In the course of Edgeworth’s 1801 novel Belinda, the fashionable Lady Delacour suffers from sexual, physical and mental health problems caused, in part, by her dissipated London lifestyle. First, she becomes entangled in the pseudo-feminist Harriet Freke’s homoerotic desires, cross-dressing, engaging in political campaigns, and fighting a duel with her female rival, Mrs Luttridge, which results in a self-inflicted wound to her breast. Because she disguises this wound, and consults a trendy quack doctor, Lady Delacour’s health declines throughout the novel to the point of death. Poorly prepared for her seemingly imminent demise, Lady Delacour turns in desperation to Methodism, causing delusions exploited by her one-time friend, Freke.

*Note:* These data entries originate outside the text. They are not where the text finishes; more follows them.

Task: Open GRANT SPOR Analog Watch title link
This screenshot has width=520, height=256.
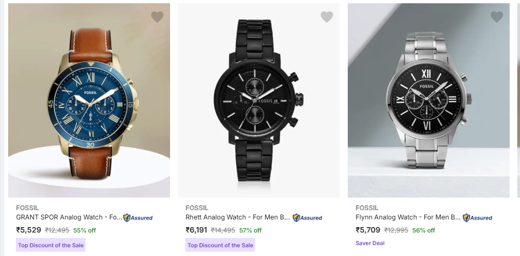Action: 69,217
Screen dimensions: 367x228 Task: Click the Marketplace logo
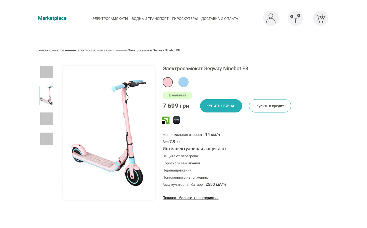click(52, 18)
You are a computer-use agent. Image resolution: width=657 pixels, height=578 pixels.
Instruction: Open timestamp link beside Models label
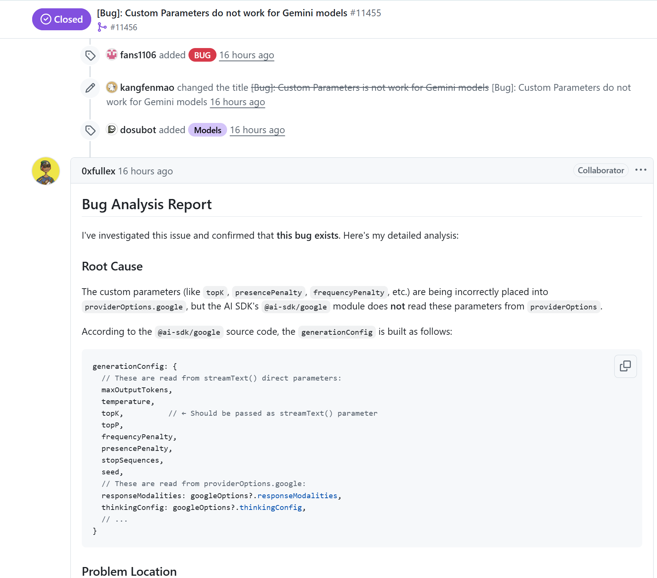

The original plan of Edgeworth’s novel climaxes in Lady Delacour’s tragic death, providing a somewhat clichéd conclusion to a standard anti-fashion satire. Her survival, rehabilitation and, indeed, triumph in the published novel causes havoc with Edgeworth’s moralistic framework. Lady Delacour’s redress hinges on her overt questioning of the healthiness of the female body, the naturalness of her position as wife and mother, and, in a startlingly metatextual manoeuvre, the marriage plot of the eighteenth-century novel itself, revealing each to be fashionable constructs. Lady Delacour orchestrates the final scene of the novel, challenging both characters and readers with her final words, ‘Our tale contains a moral, and no doubt, / You all have wit enough to find it out.’ If the novel does contain a moral, I argue, it is a vindication of the rights of women to be just such fashionable constructs which Edgeworth reveals them, and men, and marriages, and novels, to be.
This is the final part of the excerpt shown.